One of the stories of 2009 was the end of 25 years of brutal civil war in Sri Lanka. Government troops forced the surrender of the Tamil Tiger rebels in the island nation just south of the Indian continent.
One Minnesotan who got an inside view of the conflict was journalist Jesse Hardman In the midst of the chaos he came upon an amazing story of a forgotten people.
Jesse Hardman went to Sri Lanka to train and lead a team of local journalists. They travelled the length and breadth of the country, talking to some of the tens of thousand of people in displacement camps.
These were people pushed from their homes by outbreaks of violence, often at a moment's notice. Some had been out of their homes for months. As Hardman's news team came into each community they set about spreading information the people desperately needed.
"Kind of visiting their situation, learning from them what their needs were and then tailoring a newspaper, a radio show, to their information needs," Hardman said.
They sometimes even set up text messaging services, as Sri Lankans now get most of their news through their mobile phones.
During one of these trips Hardman's driver surprised him by announcing they were approaching the Kaffir community. Kaffir is a name which in some parts of Africa carries the same nasty overtones as the n-word. However the driver assured Hardman this was where a group calling itself the Kaffirs lived.

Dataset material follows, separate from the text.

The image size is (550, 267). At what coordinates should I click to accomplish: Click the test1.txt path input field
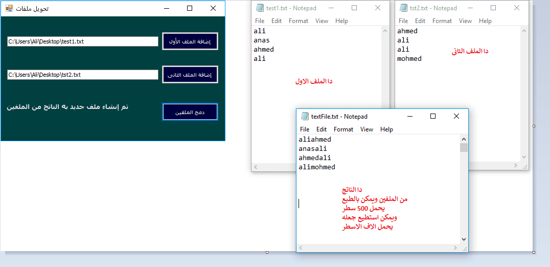(x=82, y=41)
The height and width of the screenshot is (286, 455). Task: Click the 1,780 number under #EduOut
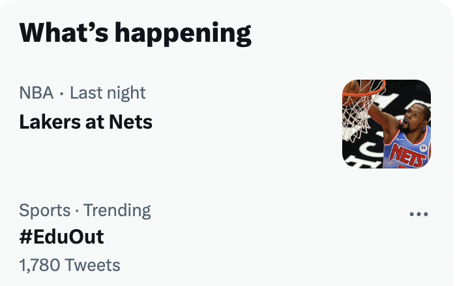point(40,265)
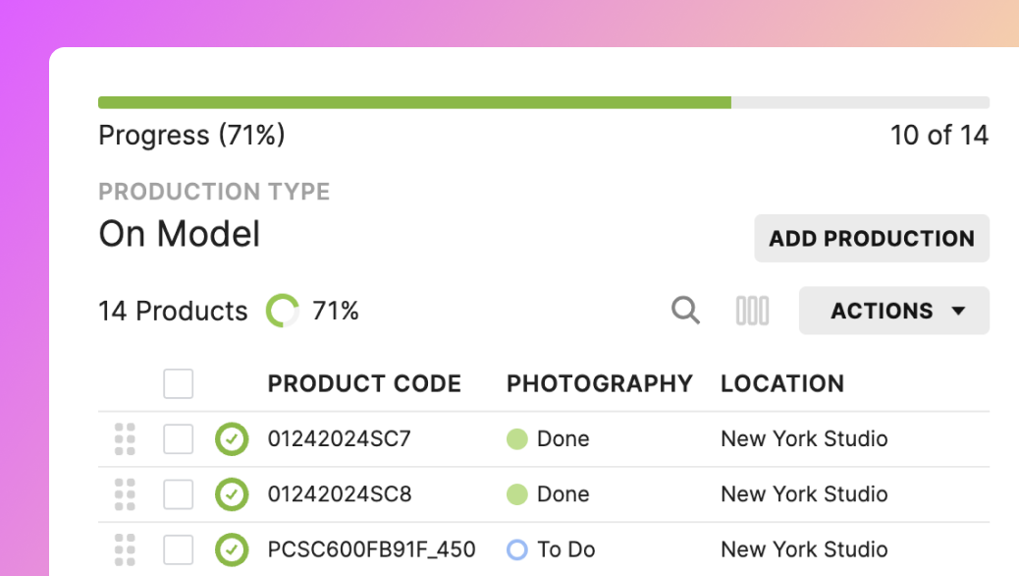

"And I swear to God, 10 minutes later we were knocking on a door, and out came a 6-foot-5-[inch] man of African descent in a sarong, no shirt," Hardman said. "And my staff were shorter Sri Lankans, this man was enormous, and they literally fell on the ground."
Hardman said he learned that this man was a descendant of African soldiers brought to Sri Lanka six centuries ago.
"And then over time they stayed and intermingled with the local population a little bit," Hardman said. "They are Catholic because of the colonization by the Portuguese."
Another thing Kaffirs had retained was their music, called Manja.
"It's kind of a creole of African and it's sung in Portuguese, a Portuguese creole," Hardman said. "They don't speak their language any more, but they can sing, and so that's kind of the connection."
The musicians used very basic instruments: drums, coconut shells, spoons, even coins clinked against bottles. The sound captivated Hardman and his news team. Every song was accompanied by a dance.
Jesse Hardman realized this was an opportunity to bring people together in the midst of a civil war.
"I mean literally there are maybe one or two people we found that had done any sort of research or had much understanding of them so it's as close to a forgotten community as I have ever come across."
"I mean so much war and pain and struggle, I think you begin to lose your sense of what makes you great, and what make Sri Lanka great at least from an outsider is the diversity there," he said.
And here was a centuries-old community which very few Sri Lankans knew about. Hardman came up with a plan.
"Since I am talking to a Minnesota audience, I'll just say, I stole 'Prairie Home Companion' and put on a version in Sri Lanka at a U.N. displacement camp," Hardman said.
The show wove together the Kaffirs songs with live interviews with United Nations officials. They offered information about resettlement aid and other details useful to the 10,000 people in the camp.
Some 500 people came to the broadcast. It was such a success Hardman and his team took the Kaffirs to the Sri Lankan capital of Colombo where they did another concert, this time in a music club.
It was there Hardman saw something he still is trying to get his head around. After the concert it seemed everyone in the club came backstage to greet the artists, including a friend of Hardman's from Gabon in west central Africa.
"And when the Kaffir women saw him, this African guy, they just circled around him and started touching him. He didn't say a word. He was crying," Hardman said. "It was this amazing like - I don't even know how to describe it.
"They hadn't met a real African. He felt he was meeting someone from his world that had been displaced or taken away, on such a deep level that you or I could never even fathom."
The Kaffir's ancestors crossed the ocean in the 1500s. Jesse Hardman said they would be lost in Africa today. Yet in that room in Colombo, 600 years of separation evaporated.
That was in November 2008, and a lot has changed since then.
The Sri Lankan Army moved in and subdued the Tamil rebels. There will be a presidential election in late January, and Hardman worries things could turn nasty.
He's back in the U.S. and fell afoul of the Sri Lankan authorities when he helped a British newspaper set up an interview the authorities didn't like. They withdrew his visa and 36 hours later he was on a plane to Thailand.
The Kaffirs continue to perform in Sri Lanka. The concert Hardman and his crew recorded in Colombo has become a CD. Hardman sent most of the discs to the Kaffirs so they can sell them. While he knows there could be downsides to drawing attention to the group, he thinks it's good people now know about them.
"I mean literally there are maybe one or two people we found that had done any sort of research or had much understanding of them so it's as close to a forgotten community as I have ever come across," Hardman said.
Jesse Hardman believes his news team made a difference. Studies found the information they provided helped some of the displaced people find better conditions. He'd like to go back some day, but he said he knows that's unlikely to happen for a long time.